Records for this task >>
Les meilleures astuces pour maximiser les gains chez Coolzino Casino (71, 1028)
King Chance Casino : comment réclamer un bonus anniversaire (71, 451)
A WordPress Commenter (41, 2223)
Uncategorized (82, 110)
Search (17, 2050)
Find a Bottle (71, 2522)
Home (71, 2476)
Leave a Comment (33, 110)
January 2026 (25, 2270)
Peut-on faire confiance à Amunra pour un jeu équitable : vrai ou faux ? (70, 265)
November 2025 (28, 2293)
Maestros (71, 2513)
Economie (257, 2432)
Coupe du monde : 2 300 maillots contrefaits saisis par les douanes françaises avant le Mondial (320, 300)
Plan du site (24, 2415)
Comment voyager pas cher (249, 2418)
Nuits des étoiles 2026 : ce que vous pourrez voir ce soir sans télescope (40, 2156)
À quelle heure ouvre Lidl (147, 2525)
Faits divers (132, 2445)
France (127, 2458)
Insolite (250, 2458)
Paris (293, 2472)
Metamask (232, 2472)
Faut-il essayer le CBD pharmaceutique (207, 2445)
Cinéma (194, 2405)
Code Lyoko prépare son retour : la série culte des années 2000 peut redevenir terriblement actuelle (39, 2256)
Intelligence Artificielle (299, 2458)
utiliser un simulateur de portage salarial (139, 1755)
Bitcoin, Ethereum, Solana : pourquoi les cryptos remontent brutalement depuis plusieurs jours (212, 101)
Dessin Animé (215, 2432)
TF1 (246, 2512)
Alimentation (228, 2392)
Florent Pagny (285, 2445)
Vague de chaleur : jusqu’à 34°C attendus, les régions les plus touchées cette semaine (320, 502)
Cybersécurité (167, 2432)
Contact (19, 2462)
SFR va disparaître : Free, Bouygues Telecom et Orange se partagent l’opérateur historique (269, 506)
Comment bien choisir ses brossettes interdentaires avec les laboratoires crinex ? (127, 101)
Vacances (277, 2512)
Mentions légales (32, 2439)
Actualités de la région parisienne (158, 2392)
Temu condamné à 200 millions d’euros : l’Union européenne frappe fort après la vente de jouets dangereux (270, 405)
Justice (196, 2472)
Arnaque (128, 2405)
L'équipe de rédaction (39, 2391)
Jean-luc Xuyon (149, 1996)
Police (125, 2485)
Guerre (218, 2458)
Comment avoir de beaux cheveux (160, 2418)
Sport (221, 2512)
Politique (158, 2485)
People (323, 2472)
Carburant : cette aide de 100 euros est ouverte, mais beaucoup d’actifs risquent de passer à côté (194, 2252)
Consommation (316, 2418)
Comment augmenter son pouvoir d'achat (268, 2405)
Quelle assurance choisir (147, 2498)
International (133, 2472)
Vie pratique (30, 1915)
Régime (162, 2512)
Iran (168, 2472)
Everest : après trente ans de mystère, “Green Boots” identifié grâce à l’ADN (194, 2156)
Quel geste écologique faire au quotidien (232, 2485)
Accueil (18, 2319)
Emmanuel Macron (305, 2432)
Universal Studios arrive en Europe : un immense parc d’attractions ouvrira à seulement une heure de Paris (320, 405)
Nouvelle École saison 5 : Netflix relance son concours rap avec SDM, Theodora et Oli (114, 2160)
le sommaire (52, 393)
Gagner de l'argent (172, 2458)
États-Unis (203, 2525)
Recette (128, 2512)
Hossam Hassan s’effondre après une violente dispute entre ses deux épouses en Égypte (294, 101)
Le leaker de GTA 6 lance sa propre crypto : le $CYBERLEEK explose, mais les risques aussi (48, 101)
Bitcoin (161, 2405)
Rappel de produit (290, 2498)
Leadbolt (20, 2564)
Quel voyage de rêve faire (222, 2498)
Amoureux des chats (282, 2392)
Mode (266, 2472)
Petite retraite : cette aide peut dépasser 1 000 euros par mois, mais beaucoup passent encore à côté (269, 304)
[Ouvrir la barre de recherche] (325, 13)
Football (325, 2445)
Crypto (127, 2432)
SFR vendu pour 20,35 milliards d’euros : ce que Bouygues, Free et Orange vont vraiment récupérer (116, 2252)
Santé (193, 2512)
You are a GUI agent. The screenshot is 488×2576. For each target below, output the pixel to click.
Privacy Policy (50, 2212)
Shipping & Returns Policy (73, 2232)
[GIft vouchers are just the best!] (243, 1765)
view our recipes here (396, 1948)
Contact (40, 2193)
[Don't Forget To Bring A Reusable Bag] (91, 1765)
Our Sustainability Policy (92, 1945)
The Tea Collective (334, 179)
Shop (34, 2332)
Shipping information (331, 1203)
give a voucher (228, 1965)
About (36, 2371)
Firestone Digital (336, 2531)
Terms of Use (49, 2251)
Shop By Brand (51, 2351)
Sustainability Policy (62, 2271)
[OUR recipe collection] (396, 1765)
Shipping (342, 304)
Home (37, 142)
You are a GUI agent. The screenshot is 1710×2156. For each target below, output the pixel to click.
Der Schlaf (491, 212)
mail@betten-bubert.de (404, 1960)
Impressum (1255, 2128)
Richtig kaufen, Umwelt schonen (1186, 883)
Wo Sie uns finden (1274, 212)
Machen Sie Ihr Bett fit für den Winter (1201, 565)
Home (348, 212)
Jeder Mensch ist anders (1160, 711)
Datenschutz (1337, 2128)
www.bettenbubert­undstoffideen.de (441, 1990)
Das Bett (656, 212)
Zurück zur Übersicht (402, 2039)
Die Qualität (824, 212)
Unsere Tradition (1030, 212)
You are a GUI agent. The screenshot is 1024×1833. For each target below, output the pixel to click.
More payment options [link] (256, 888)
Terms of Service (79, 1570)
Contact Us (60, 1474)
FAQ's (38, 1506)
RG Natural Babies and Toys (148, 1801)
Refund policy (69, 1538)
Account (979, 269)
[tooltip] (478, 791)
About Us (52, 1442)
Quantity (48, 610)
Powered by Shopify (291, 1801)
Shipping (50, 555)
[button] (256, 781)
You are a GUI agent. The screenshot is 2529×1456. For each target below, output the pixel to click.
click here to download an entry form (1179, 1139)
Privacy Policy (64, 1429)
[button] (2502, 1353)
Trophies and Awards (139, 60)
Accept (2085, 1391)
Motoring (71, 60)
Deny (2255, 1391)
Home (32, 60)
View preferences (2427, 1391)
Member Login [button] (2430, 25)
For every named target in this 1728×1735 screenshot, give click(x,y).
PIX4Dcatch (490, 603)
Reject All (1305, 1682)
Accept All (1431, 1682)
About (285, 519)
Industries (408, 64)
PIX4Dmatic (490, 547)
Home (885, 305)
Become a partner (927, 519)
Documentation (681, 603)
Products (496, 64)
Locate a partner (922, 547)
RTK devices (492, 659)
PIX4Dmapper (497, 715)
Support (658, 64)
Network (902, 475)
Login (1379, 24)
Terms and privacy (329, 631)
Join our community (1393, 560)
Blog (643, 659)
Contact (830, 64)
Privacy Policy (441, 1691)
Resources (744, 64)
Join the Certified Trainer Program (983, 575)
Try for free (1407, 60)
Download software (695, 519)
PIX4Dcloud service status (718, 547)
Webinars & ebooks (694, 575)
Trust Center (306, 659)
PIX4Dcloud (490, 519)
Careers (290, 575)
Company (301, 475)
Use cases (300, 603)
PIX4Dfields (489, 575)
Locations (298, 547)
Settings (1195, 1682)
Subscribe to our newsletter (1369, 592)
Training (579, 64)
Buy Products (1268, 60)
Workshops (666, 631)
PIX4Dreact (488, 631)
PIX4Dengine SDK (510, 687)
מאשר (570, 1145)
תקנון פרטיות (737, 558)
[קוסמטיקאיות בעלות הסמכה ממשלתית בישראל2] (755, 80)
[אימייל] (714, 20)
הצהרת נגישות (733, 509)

Problem >>
In the listing above, transcribe exactly everything from the line containing "Contact (830, 64)" down to the line containing "PIX4Dcloud (490, 519)", including both and nothing more.

Exercise solution >>
Contact (830, 64)
Privacy Policy (441, 1691)
Resources (744, 64)
Join the Certified Trainer Program (983, 575)
Try for free (1407, 60)
Download software (695, 519)
PIX4Dcloud service status (718, 547)
Webinars & ebooks (694, 575)
Trust Center (306, 659)
PIX4Dcloud (490, 519)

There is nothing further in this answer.